→ **Passage to read**:
— Begin —

Heads or tails?

5 minute read

Seems like every statistics class starts off with a coin toss. It’s simple enough for me. Some fancy teachers might start right off the bat and get into the Bernoulli distribution, but I’d rather just think about flipping a coin.

This past week, I got started with Kaggle on the Titanic set when one of the tutorials used the mean of the survival list (a vector of 0’s and 1’s, which is actually a binomial distribution) to calculate survival probability. Calculating the mean wasn’t something I immediately thought of but remembered it from Khan Academy lessons. The second reminder of Bernoulli came up when talking with my manager, who reminded me that the Bernoulli distribution can be the starting point for deriving other common distributions.

I’ll go over the Bernoulli distribution with some coding implementations and examples.

import pandas as pd
import numpy as np
from scipy.stats import binom
import matplotlib.pyplot as plt

The Bernoulli distribution is the result of a single coin toss. It is one trial of a binomial distribution. I don’t immediately think of a single trial as a “distribution” but there are two discrete possible values, which are 0 (tails/false) and 1 (heads/true). In the case of an unbiased coin, the probability that the toss will result in a heads is the same probability that it will be a tails, 0.5. Hence, the height of the bars in the graph below are the same.

f, ax1 = plt.subplots(1,1)

— End —

→ **Tasks and exercises**:
a. According to the coin toss post, which dataset did the writer start with on Kaggle?
b. Retype everything in the coin toss post from "The Bernoulli distribution is" down to "are the same.", word for word.
The items that come next have nothing to do with the coin toss post.

→ **Supplied material**:

— Begin —

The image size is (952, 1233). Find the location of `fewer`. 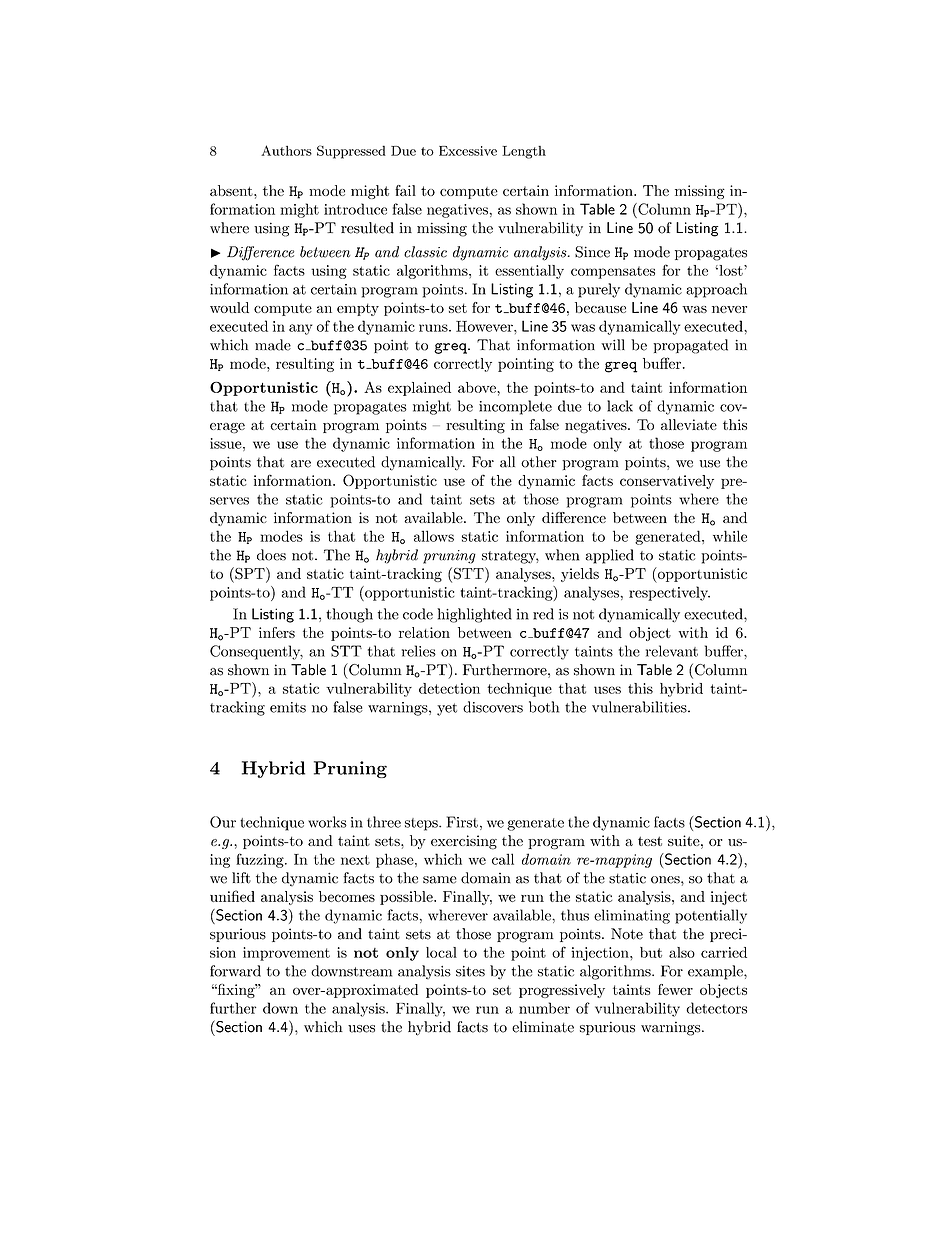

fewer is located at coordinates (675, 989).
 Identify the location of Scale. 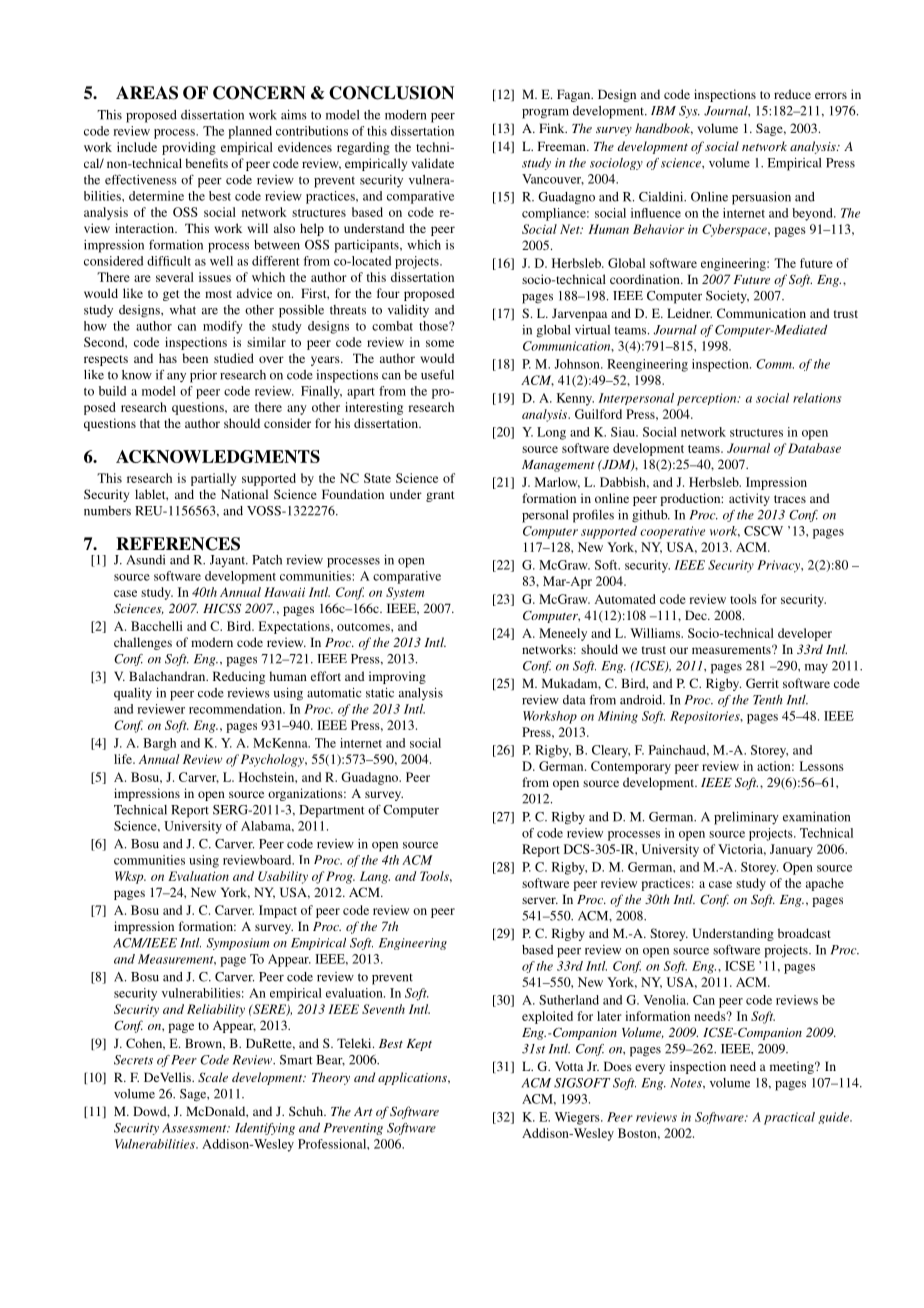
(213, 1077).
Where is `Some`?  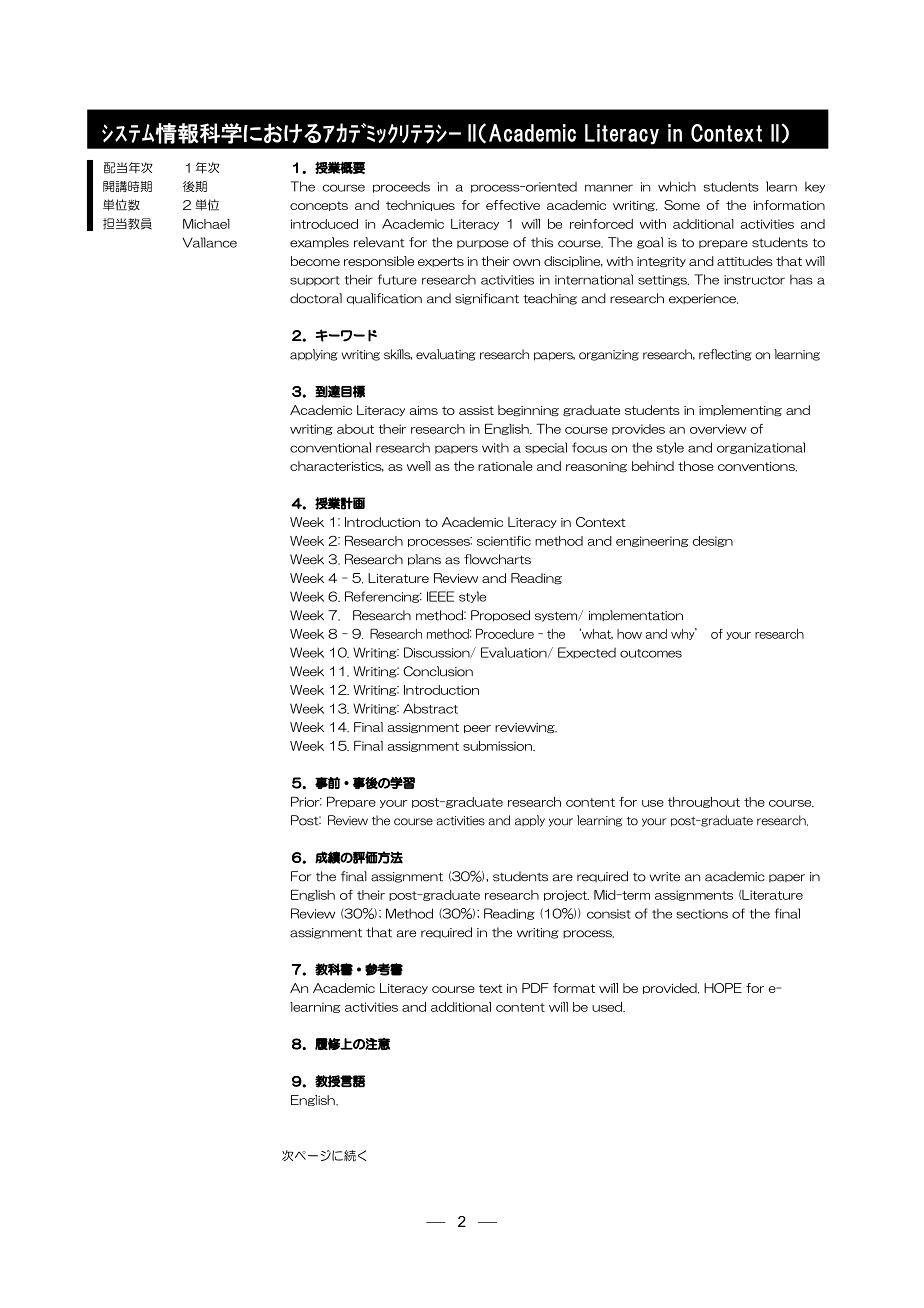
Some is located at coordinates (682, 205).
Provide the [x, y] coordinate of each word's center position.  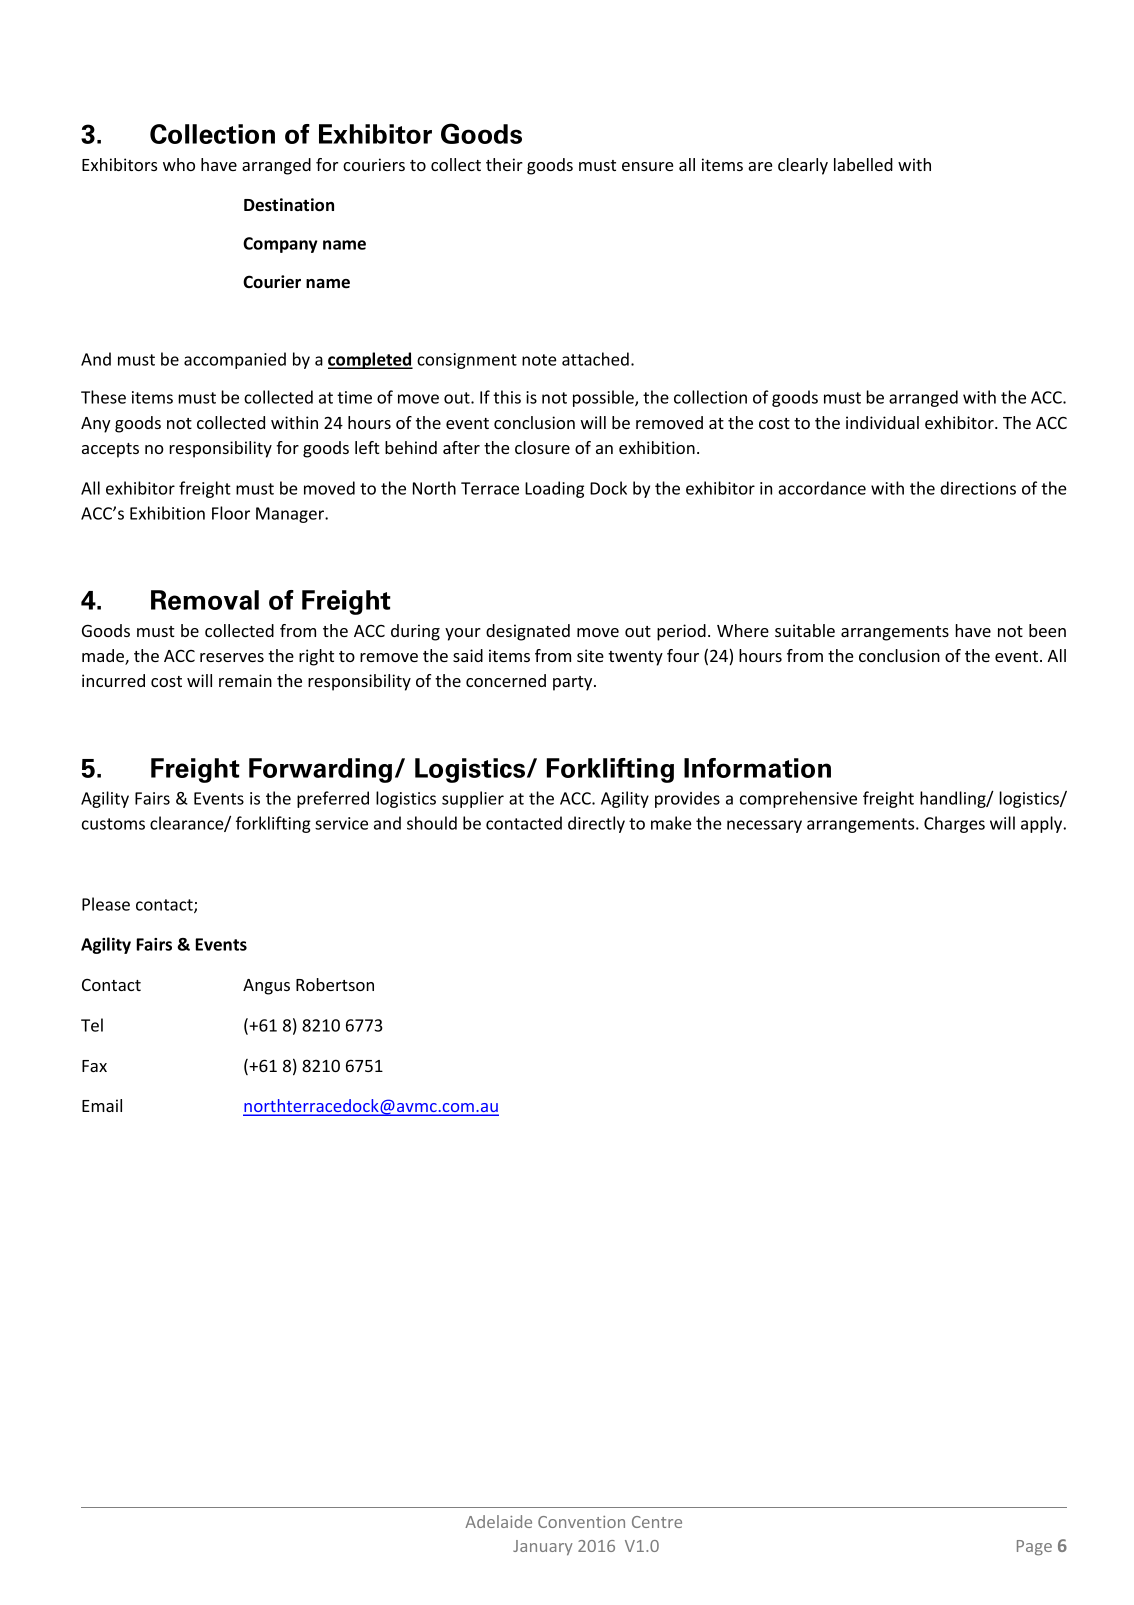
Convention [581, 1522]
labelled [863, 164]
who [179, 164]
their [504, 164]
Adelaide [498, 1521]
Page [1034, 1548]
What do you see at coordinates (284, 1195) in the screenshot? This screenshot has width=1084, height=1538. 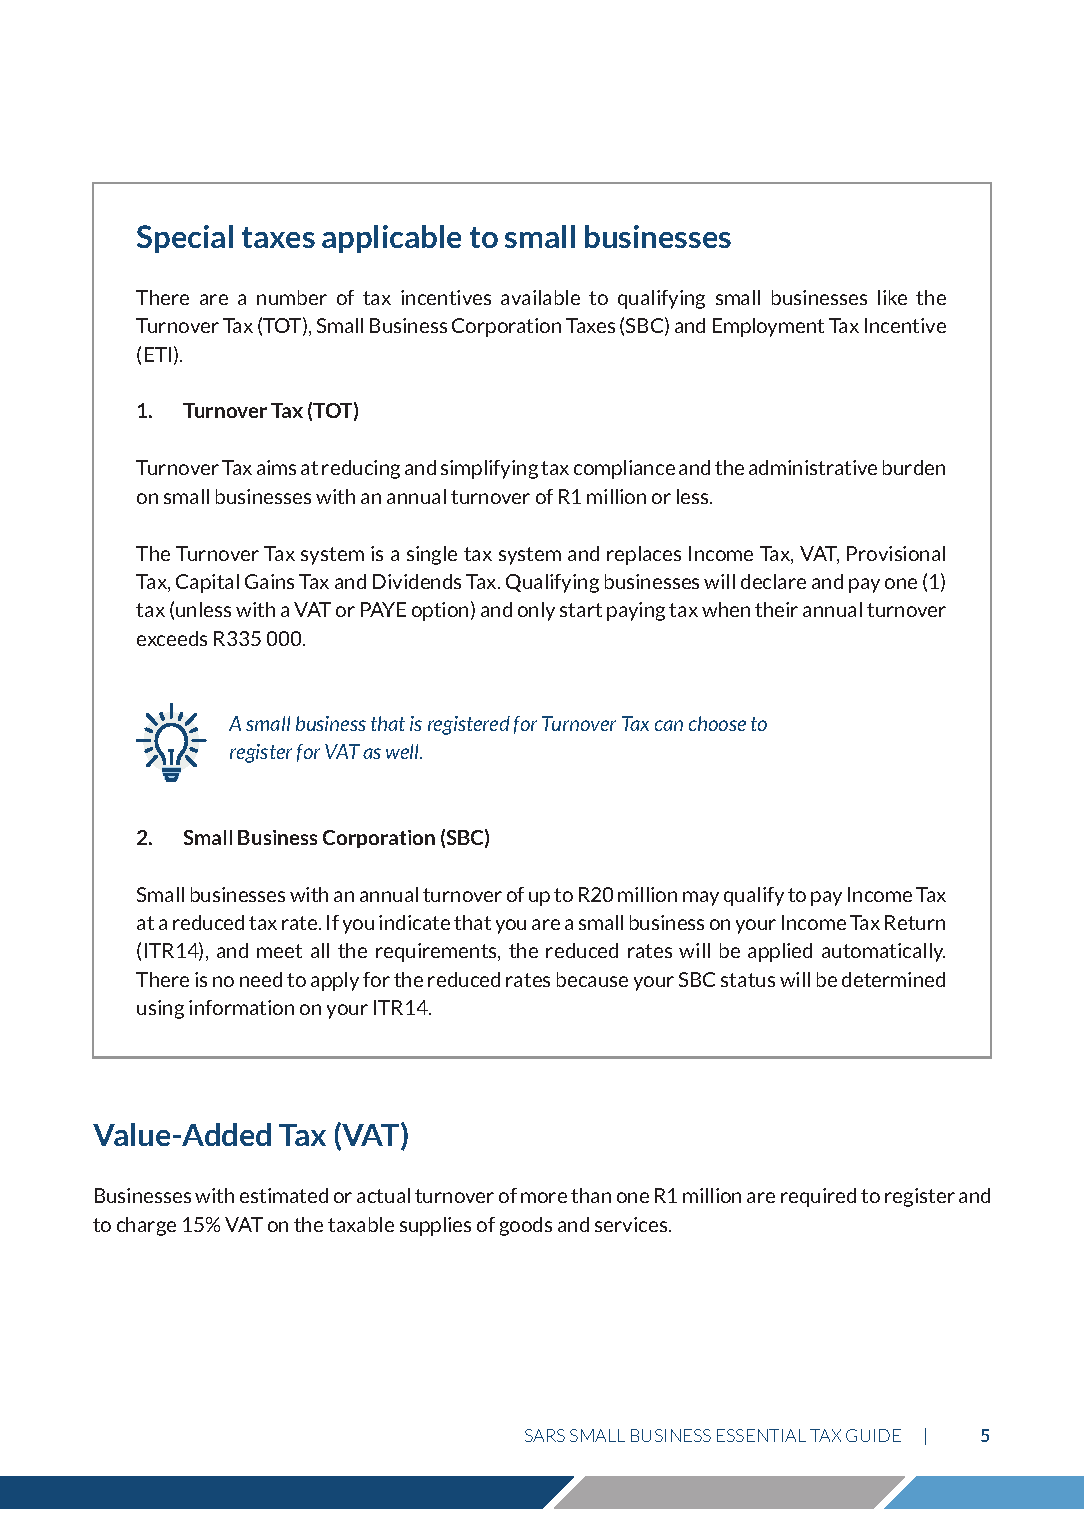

— End —

→ **Answers per task**:
a. The Titanic set.

b.
The Bernoulli distribution is the result of a single coin toss. It is one trial of a binomial distribution. I don’t immediately think of a single trial as a “distribution” but there are two discrete possible values, which are 0 (tails/false) and 1 (heads/true). In the case of an unbiased coin, the probability that the toss will result in a heads is the same probability that it will be a tails, 0.5. Hence, the height of the bars in the graph below are the same.